La surface vitrée de la cathédrale totalise quelque 6 500 mètres carrés. Autant dire que la lumière y est chez elle et que par le passé des maîtres comme Hermann de Munster au XIVe siècle, Théobald de Lixheim au début du siècle suivant ou encore Valentin Bousch, homme de la Renaissance, avaient su en tirer parti. Après 1945, toutes ses verrières anciennes, placées à l’abri pendant le conflit, sont remises en état et reposées. Toutefois, la nef, la chapelle du Saint-Sacrement, ainsi que quelques baies du transept nord et du déambulatoire se trouvent démunies.
Villon dans la cathédrale
L’architecte en chef Robert Renard et son adjoint, Jean Dedieu, forment alors un ambitieux projet : celui de faire œuvrer des artistes modernes. En 1954, le nom de Jacques Villon est évoqué pour la chapelle du Saint-Sacrement. Presque octogénaire, l’aîné des Duchamp accepte de s’essayer pour la première fois au vitrail. Peintre de la lumière et géomètre de la couleur, il se plie au caractère sacré de la commande : l’iconographie sera un rappel de l’Eucharistie au travers de séquences du Nouveau et de l’Ancien Testament. L’oeuvre est tout à la fois lumières et ombres, plans colorés et lignes dynamiques. Parfois surprenants, parfois insolites, les tons restent toujours subtils et harmonieux.
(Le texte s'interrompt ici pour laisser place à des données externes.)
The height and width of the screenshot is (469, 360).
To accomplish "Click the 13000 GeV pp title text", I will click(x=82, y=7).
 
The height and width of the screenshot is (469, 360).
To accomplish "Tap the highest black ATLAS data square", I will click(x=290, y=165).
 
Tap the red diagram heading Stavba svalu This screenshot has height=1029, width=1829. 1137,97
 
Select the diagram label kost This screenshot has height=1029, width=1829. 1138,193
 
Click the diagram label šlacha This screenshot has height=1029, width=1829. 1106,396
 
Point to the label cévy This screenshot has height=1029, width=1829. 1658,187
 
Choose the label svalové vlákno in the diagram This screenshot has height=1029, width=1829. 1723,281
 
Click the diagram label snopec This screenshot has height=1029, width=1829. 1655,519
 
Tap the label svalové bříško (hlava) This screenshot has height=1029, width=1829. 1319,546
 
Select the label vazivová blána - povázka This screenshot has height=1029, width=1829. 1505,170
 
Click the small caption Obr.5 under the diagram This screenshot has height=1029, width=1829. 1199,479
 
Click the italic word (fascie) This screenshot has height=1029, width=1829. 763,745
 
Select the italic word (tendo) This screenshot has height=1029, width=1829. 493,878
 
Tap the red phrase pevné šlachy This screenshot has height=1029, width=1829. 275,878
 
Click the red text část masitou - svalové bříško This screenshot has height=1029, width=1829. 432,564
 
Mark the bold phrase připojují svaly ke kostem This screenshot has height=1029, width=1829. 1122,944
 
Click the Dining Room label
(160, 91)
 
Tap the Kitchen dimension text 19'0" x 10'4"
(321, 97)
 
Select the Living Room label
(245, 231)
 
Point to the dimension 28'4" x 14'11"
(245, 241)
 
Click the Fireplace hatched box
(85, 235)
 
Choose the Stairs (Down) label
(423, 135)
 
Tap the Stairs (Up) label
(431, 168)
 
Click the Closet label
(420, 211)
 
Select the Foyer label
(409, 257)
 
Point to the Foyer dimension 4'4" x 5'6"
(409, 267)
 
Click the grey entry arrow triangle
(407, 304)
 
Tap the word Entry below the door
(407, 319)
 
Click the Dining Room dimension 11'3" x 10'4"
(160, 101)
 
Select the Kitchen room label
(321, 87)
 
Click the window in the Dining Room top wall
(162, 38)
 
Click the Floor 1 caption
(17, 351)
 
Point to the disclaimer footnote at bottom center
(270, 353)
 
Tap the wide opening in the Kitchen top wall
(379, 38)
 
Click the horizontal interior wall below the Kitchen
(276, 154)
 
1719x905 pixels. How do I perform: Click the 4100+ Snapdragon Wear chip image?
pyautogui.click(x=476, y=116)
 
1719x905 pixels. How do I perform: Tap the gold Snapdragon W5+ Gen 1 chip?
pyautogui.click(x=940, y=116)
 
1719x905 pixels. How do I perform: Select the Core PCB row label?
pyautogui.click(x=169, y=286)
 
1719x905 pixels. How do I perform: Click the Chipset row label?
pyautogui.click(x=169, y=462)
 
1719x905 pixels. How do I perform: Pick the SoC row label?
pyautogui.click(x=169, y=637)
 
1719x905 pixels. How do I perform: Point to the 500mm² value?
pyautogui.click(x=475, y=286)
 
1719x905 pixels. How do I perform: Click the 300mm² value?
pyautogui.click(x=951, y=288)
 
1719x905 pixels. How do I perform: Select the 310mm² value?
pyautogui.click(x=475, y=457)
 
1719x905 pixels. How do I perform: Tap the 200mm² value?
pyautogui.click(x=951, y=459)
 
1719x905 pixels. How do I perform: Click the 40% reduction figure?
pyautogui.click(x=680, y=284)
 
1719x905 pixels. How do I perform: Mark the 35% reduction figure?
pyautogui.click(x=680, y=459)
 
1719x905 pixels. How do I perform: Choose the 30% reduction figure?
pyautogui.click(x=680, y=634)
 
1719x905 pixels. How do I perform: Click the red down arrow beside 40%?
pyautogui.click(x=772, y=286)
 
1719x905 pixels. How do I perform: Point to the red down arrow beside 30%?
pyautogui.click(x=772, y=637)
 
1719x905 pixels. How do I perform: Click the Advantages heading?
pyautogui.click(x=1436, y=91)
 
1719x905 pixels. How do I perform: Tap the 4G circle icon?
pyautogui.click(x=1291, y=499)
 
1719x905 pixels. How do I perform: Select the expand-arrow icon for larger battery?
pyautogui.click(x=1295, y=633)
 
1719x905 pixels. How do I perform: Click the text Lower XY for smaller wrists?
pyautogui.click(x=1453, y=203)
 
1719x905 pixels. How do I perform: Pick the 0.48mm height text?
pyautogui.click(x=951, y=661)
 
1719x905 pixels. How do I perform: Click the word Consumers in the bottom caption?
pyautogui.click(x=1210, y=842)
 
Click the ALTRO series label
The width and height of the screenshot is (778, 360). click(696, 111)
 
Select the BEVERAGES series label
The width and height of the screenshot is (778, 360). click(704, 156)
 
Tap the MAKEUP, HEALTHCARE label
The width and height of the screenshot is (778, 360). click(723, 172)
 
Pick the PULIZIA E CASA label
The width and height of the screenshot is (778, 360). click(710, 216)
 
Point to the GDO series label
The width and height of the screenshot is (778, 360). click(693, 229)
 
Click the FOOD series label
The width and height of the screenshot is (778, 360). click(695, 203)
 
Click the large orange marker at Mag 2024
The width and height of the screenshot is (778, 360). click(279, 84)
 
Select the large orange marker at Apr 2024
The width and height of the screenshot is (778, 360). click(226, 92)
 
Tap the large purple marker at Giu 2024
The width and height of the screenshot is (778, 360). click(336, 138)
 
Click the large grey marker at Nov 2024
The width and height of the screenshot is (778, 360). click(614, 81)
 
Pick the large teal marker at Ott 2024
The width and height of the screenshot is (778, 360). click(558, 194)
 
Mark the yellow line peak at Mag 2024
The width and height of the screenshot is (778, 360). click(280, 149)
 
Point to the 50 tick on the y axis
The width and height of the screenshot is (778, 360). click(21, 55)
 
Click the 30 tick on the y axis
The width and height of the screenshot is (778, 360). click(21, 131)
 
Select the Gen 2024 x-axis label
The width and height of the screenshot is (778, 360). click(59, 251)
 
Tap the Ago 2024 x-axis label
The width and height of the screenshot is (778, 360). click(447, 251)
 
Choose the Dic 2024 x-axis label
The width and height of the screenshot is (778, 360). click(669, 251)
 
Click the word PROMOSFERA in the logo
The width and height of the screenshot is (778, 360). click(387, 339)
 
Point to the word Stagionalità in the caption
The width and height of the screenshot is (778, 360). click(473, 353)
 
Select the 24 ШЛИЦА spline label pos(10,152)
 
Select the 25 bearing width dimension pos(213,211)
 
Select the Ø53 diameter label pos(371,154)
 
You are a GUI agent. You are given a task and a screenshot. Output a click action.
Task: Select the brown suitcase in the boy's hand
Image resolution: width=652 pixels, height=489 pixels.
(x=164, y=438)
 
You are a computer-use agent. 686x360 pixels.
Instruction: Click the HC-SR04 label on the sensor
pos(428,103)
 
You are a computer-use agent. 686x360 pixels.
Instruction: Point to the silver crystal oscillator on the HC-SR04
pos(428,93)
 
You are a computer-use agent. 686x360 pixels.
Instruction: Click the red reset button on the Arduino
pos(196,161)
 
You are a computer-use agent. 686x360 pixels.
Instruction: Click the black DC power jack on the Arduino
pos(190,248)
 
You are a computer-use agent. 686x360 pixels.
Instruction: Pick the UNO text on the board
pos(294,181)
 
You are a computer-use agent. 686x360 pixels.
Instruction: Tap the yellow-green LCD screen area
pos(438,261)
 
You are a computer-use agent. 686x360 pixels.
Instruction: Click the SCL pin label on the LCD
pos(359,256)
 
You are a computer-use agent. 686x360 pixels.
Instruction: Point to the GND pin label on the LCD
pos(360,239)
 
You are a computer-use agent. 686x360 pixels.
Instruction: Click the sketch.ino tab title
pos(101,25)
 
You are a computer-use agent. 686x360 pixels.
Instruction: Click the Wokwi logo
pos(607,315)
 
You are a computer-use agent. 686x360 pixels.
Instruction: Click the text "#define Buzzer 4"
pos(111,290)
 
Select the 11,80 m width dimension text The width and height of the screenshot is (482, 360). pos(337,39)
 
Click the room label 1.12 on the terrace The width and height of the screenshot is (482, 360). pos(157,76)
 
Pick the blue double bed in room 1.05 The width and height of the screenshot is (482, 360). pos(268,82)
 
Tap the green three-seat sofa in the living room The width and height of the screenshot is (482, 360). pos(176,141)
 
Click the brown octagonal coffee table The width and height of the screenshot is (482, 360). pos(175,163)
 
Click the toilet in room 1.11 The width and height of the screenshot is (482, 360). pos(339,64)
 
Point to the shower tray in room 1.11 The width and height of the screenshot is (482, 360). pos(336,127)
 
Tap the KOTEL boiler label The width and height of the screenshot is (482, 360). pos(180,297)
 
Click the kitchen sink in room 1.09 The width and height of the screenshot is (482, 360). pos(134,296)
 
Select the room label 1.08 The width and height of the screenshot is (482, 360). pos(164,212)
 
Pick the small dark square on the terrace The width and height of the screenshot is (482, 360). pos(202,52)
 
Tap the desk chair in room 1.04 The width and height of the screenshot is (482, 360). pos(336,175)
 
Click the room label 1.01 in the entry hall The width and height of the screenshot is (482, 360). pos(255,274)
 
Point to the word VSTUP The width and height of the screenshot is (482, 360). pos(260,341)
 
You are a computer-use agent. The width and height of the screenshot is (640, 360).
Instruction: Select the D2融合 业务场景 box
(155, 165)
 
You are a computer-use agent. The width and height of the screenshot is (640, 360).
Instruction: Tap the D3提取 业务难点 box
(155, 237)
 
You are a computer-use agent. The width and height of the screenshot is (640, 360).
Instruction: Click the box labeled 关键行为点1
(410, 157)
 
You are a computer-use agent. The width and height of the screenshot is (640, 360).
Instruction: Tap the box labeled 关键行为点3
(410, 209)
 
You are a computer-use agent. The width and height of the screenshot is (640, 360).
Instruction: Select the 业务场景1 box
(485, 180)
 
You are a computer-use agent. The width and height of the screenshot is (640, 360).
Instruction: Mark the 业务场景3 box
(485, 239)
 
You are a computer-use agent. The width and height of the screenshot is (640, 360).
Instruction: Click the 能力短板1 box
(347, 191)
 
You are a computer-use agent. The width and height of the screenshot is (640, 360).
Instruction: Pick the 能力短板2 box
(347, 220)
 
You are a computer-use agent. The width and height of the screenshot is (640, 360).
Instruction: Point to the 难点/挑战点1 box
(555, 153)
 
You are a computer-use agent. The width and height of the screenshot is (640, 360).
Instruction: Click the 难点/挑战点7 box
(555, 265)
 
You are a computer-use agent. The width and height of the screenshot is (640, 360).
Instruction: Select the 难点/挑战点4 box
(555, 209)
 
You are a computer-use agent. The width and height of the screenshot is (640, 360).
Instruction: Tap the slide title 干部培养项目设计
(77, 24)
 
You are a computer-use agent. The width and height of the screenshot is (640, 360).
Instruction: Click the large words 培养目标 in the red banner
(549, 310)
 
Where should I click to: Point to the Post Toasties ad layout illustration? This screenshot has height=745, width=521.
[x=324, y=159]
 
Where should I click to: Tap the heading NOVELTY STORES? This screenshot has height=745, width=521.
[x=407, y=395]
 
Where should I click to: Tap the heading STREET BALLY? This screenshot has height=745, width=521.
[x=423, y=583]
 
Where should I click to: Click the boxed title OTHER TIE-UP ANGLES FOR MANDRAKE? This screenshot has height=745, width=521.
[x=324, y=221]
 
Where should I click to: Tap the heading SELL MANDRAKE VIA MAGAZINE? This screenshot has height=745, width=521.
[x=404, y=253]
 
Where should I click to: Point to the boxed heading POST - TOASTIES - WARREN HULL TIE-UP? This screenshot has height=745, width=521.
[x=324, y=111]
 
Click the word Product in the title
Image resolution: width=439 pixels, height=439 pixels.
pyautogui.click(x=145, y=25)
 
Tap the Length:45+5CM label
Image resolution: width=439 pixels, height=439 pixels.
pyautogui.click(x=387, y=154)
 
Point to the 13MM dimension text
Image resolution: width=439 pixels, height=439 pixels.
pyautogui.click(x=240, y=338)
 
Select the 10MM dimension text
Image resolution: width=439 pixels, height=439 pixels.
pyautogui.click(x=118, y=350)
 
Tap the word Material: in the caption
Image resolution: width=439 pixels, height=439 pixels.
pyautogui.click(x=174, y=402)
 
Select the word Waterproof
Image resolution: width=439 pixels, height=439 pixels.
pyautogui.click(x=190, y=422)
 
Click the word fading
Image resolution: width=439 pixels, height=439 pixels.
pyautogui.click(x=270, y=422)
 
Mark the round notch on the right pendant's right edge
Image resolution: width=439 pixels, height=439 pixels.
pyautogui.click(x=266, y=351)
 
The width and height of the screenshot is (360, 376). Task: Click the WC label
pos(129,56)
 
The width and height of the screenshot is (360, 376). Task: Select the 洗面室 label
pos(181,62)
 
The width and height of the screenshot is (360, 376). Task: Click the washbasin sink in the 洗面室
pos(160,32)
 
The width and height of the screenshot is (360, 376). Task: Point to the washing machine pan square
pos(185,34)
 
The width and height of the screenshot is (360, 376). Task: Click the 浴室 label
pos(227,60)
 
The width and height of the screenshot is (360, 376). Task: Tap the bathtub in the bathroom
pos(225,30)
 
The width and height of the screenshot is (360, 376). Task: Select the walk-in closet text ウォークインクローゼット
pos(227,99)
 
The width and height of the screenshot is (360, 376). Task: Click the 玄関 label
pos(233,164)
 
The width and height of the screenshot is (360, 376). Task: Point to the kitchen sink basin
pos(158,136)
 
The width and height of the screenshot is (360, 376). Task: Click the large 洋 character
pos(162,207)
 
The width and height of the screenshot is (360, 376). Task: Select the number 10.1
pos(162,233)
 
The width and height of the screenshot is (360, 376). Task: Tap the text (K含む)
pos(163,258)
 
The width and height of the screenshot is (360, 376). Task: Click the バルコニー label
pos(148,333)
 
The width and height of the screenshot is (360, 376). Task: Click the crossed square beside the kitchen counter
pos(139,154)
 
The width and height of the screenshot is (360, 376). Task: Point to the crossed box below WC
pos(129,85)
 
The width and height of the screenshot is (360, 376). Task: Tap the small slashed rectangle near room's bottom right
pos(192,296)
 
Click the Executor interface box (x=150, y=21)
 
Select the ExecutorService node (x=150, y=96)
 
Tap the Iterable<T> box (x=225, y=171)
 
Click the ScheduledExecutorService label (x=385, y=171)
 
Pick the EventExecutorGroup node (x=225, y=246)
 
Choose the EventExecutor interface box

Symphonie en jaune pour la baie ouest du croisillon nord de la cathédrale, où Chagall a traité le thème canonique de la Genèse. Dans la partie supérieure, il a dessiné une fleur abritant Adam et Ève. L’explosion des bleus et des rouges voulue par Jacques Villon structure la Cène (à gauche) et la Crucifixion (à droite), thèmes de deux des cinq verrières de la chapelle du Saint-Sacrement.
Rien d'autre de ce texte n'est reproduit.